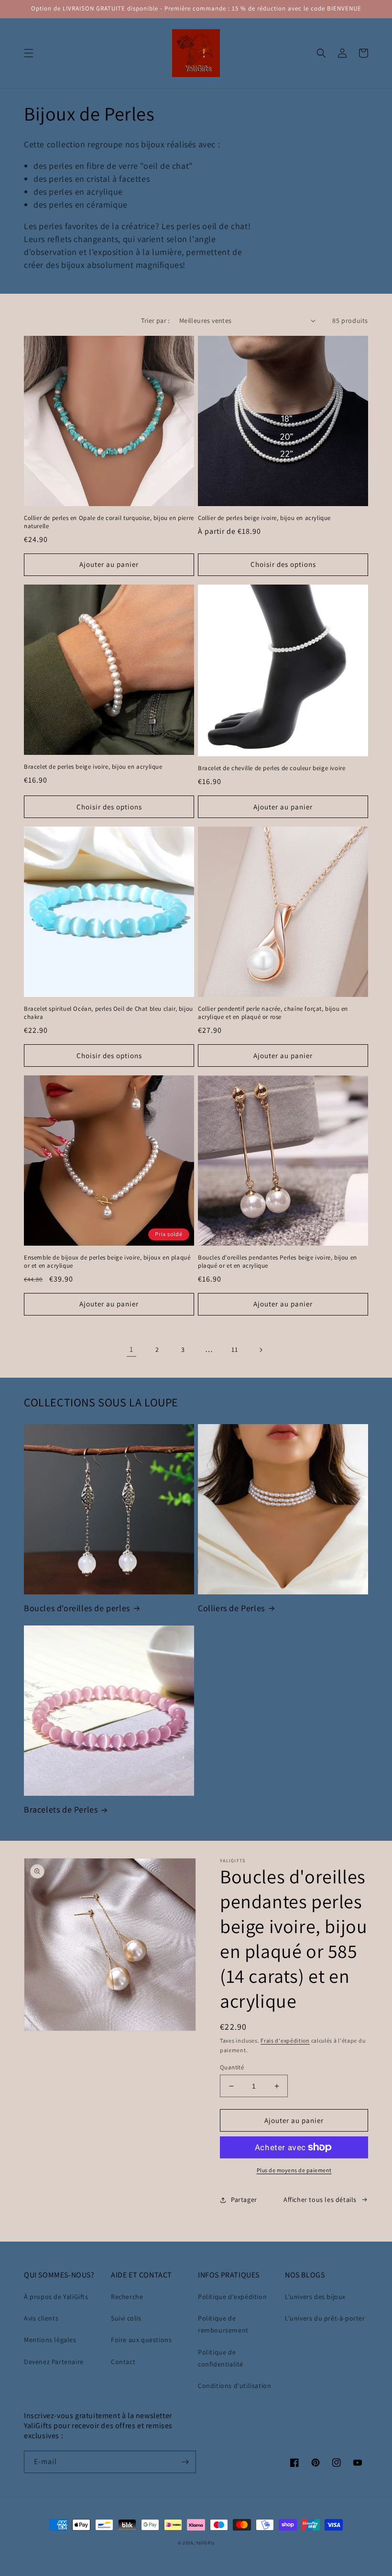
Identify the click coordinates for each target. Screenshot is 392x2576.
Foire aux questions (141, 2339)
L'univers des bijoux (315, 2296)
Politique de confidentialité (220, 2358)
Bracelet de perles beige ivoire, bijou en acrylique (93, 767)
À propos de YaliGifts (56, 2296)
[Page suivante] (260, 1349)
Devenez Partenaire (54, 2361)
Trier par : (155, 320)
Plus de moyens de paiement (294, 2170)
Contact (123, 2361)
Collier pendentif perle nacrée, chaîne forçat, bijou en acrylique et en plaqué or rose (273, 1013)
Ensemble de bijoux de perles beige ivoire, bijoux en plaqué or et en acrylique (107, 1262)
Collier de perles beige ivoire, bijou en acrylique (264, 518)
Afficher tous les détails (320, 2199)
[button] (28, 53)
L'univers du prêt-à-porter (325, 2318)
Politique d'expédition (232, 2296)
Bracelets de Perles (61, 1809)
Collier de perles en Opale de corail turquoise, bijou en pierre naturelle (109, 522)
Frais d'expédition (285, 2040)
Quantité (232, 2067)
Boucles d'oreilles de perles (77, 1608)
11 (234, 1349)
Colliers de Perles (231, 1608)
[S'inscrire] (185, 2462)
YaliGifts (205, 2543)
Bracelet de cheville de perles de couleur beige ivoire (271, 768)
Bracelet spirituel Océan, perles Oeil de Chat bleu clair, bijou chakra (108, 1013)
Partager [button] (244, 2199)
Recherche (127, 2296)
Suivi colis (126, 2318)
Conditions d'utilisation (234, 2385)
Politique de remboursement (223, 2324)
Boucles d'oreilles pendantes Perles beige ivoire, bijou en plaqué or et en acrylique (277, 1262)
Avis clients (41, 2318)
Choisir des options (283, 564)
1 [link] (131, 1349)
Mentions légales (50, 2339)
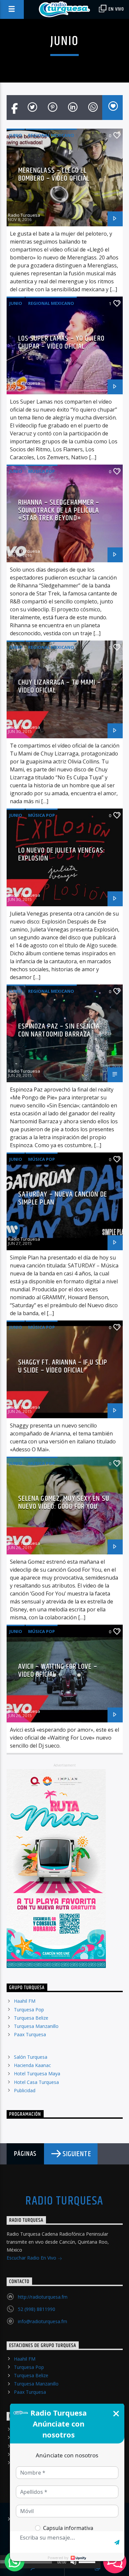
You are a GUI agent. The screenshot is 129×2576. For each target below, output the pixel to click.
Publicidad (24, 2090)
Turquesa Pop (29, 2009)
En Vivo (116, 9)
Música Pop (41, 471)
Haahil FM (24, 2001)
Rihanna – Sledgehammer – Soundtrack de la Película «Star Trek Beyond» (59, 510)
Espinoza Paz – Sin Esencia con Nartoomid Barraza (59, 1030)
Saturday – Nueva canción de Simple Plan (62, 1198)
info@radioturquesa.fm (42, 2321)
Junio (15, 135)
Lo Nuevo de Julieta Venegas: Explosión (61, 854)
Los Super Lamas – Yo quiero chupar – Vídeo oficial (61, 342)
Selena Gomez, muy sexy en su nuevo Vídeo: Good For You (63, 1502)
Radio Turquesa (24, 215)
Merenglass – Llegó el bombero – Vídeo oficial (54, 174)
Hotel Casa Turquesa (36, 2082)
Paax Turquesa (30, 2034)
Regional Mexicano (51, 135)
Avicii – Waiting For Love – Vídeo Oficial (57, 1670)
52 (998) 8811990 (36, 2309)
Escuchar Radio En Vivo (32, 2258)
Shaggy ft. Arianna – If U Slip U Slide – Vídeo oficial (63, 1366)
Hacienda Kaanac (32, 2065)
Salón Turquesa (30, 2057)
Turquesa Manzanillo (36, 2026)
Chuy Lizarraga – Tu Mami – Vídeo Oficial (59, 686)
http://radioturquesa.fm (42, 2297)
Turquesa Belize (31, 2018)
▬▬▬▬▬▬
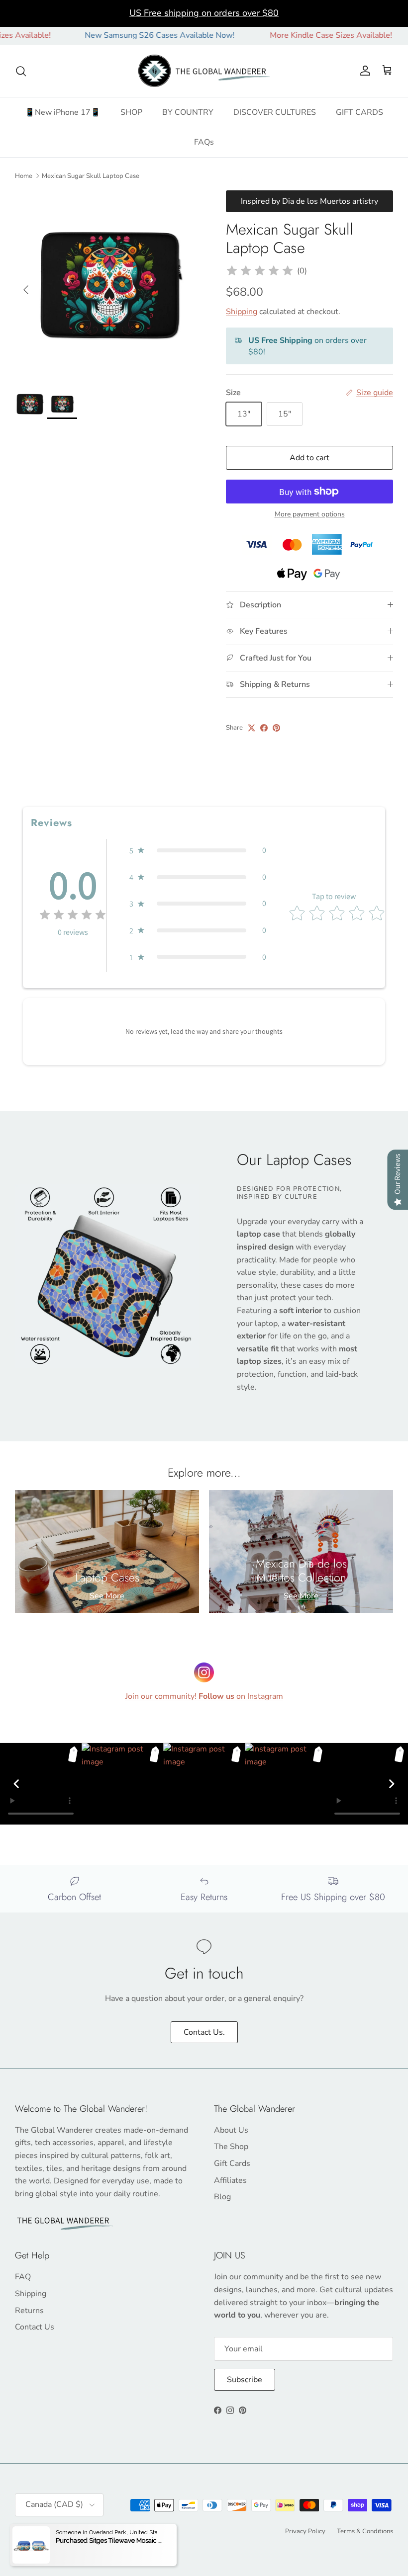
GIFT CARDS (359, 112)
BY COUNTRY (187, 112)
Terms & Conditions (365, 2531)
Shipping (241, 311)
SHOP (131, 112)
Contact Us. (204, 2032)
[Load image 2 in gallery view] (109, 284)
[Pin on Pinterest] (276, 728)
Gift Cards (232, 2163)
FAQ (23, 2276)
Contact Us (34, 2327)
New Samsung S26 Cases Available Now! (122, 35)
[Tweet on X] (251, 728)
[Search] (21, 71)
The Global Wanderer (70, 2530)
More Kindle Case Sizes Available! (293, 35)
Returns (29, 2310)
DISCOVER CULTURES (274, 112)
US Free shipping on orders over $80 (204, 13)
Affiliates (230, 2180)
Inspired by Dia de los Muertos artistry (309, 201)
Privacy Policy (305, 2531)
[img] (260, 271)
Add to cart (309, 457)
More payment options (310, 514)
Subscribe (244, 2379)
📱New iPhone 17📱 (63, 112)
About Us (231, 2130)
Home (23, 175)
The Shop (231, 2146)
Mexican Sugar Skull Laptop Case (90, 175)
▬▬▬▬▬▬
Exercise directions: From the data above, reproduce word for word the lines running from the line with "Terms & Conditions (365, 2531)" to the line with "Mexican Sugar Skull Laptop Case (90, 175)", ends included.

Task answer:
Terms & Conditions (365, 2531)
Shipping (241, 311)
SHOP (131, 112)
Contact Us. (204, 2032)
[Load image 2 in gallery view] (109, 284)
[Pin on Pinterest] (276, 728)
Gift Cards (232, 2163)
FAQ (23, 2276)
Contact Us (34, 2327)
New Samsung S26 Cases Available Now! (122, 35)
[Tweet on X] (251, 728)
[Search] (21, 71)
The Global Wanderer (70, 2530)
More Kindle Case Sizes Available! (293, 35)
Returns (29, 2310)
DISCOVER CULTURES (274, 112)
US Free shipping on orders over $80 (204, 13)
Affiliates (230, 2180)
Inspired by Dia de los Muertos artistry (309, 201)
Privacy Policy (305, 2531)
[img] (260, 271)
Add to cart (309, 457)
More payment options (310, 514)
Subscribe (244, 2379)
📱New iPhone 17📱 (63, 112)
About Us (231, 2130)
Home (23, 175)
The Shop (231, 2146)
Mexican Sugar Skull Laptop Case (90, 175)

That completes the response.